**Exercise requirements**
Apart from the pictures, please restate every entry below exactly.
────────
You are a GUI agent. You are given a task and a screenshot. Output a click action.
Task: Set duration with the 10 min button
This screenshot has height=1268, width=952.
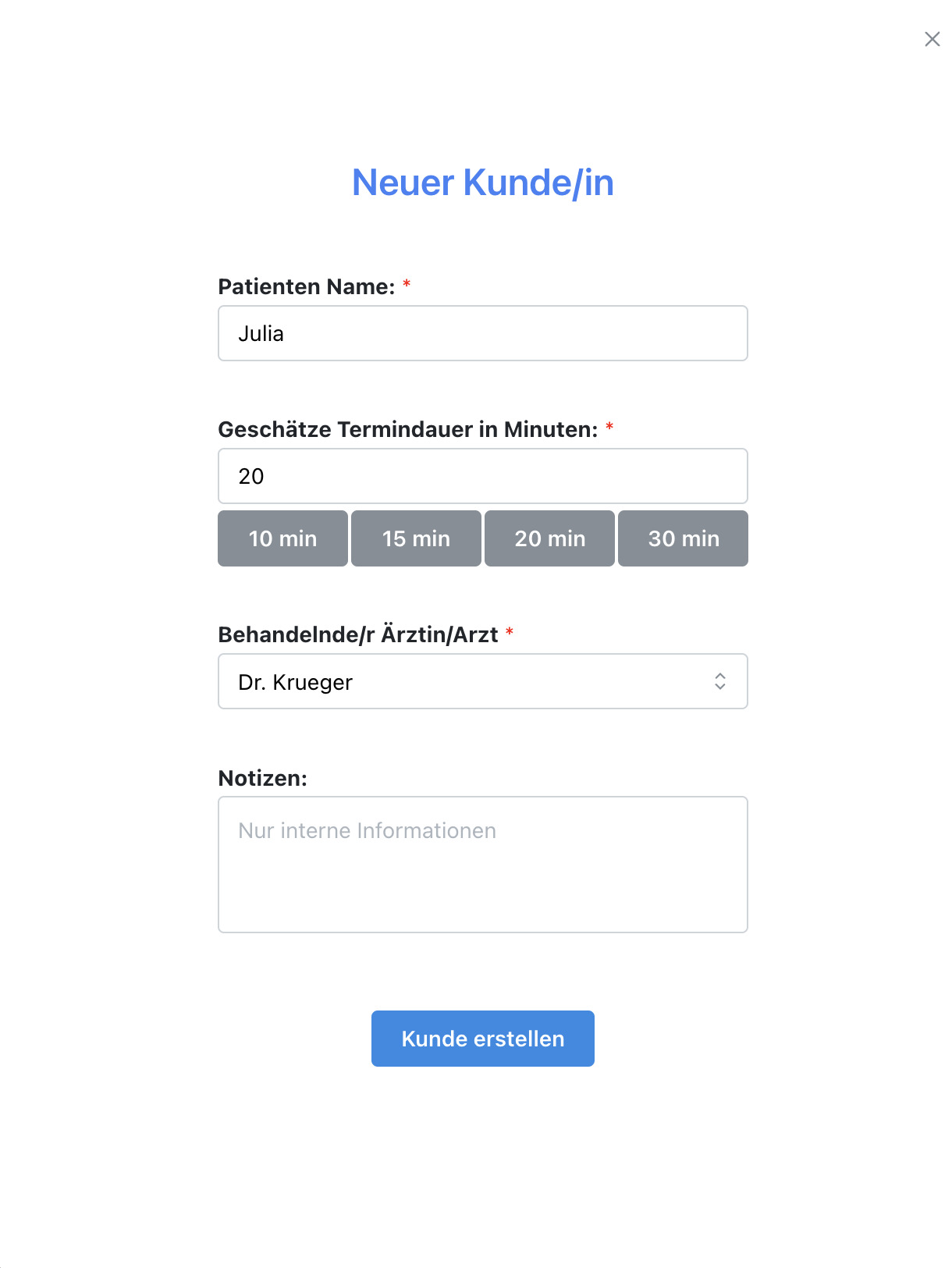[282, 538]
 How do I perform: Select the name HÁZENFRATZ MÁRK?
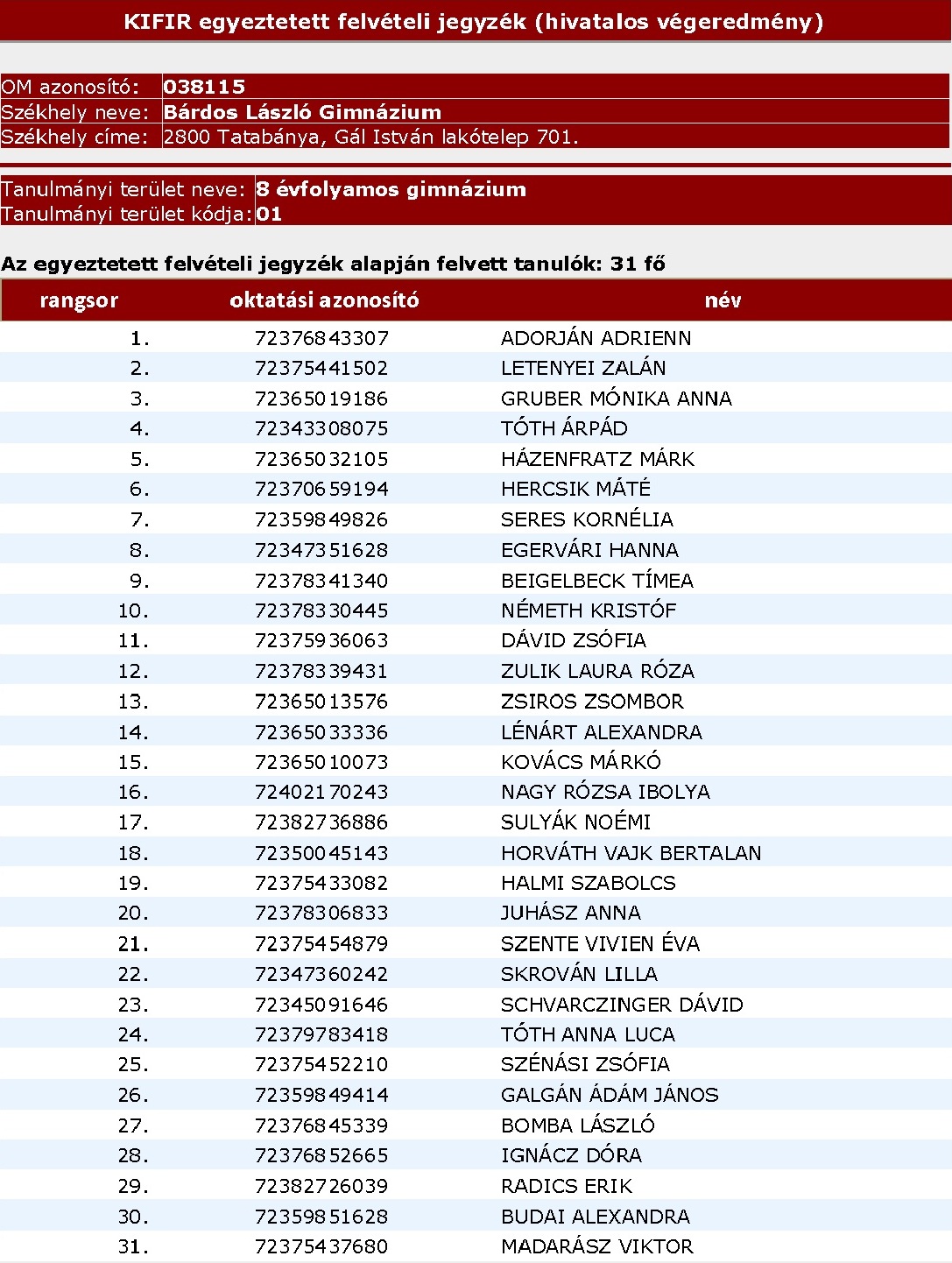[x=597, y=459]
────────
**Solution for this task**
You are a GUI agent. You are given a task and a screenshot. Output a click action.
Task: Set duration with the 10 min button
This screenshot has height=1268, width=952.
[282, 538]
 How do I perform: Select the name HÁZENFRATZ MÁRK?
[x=597, y=459]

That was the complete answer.